SOAR celebrates a summer of outdoor adventure and fun


BRANDON –– The SOAR program, or “Success through Opportunities, Academics and Recreation,” celebrated the end of its five-week-long summer camp this past Friday, Aug. 6 with a camp-wide party featuring two water slides, face painting and climbing on the playground. Leaders capped off the party with a BBQ lunch of hot dogs, burgers and chips.

Seventy-five kids first grade through seventh arrived at the Neshobe Elementary School from 10:45 a.m.-4:45 p.m. each day from July 5-Aug. 6 to participate in this year’s camp.  Summer themes at the camp included exploring insects, nature and mindfulness, and caring for the community.

“It went incredibly,” said SOAR Director Nancy Bird, 59, who has been director for 12 of the 17 years SOAR has run. “It’s fun, it’s safe and the kids had an absolute blast. That’s what parents want and need, and it’s simple which is the key.”

DIRECTOR NANCY BIRD, 59, on the left, who has led 12 out of the 17 summer sessions SOAR has put on, crosses the field to help prepare lunch as kids laugh and play on the Wild Rapids water slide on Friday, Aug. 6.

Sixteen staff, including three staff that helped one-on-one, made arts and crafts and played in the summer sunshine with children from Neshobe Elementary, Otter Creek Academy, and Lothrop Elementary.

In a swimsuit herself, staffer Amanda Bliven, 32, from Middlebury, said of her first year being a leader at the SOAR camp. “I love it, it’s the best job ever. It was so much fun being a kid again.”

An intervention specialist at Neshobe, Bliven’s favorite thing was, she said, “connecting with the children, showing them neat things and doing activities with them.” Also, she said, “getting away from technology, going out and just having fun with other people.”

The exciting goings-on included hiking, taking a field trip to Pittsford Recreation Department, playing musical chairs with up to 19 kids at one point, and hunting for mushrooms. 
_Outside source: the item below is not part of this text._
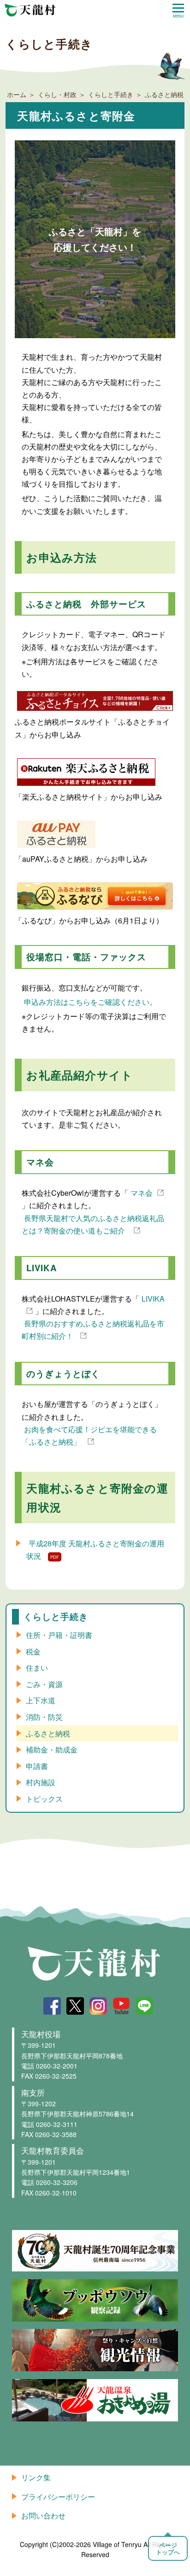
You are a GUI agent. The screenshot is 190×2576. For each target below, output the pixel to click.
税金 (33, 1651)
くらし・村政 (57, 94)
Of the many kids who had fun on the water slide on Friday was 12-year-old Alyssa Wade from Brandon, who has been going to SOAR camp since she was in the first grade and is now going into seventh. “I know all the kids here,” Wade said. Her sister, Amanda, 10 years old and going into fifth grade, was also at the camp that served free breakfast and lunch as part of the RNESU COVID relief program.

While Alyssa will age up next year and not be able to attend the SOAR program, Nikolas Savela, who is “eight and a half” and from Sudbury, he said, with a huge smile from the slip n’ slide whose long line snaked through the field. “I liked helping and doing the community service,” Savela said of his time at camp. He plans on seeing some of his SOAR teachers in school this year and, at the very year next year at camp.

SOAR CAMP LEADER Evan Diaz, 19, from Brandon, flipped burgers and hotdogs in the hot sun for kids celebrating their last day. “It went really well. A lot of kids have been able to test out their own interests with a wide variety of outdoor activities and crafts,” said Diaz, who is a substitute during the school year.

With hungry stomachs from playing and learning, the kids ran to get lunch from leader Evan Diaz, 19, who is from Brandon. He substitutes during the school year at the same school he attended as a kid, though he did not go to camp.

“It went really well,” he said of the camp. “A lot of kids have been able to test out their own interests with a wide variety of outdoor activities and crafts,” Diaz explained, as he flipped burgers and rolled over hot dogs while the kids got in a long line heading for the lunch table.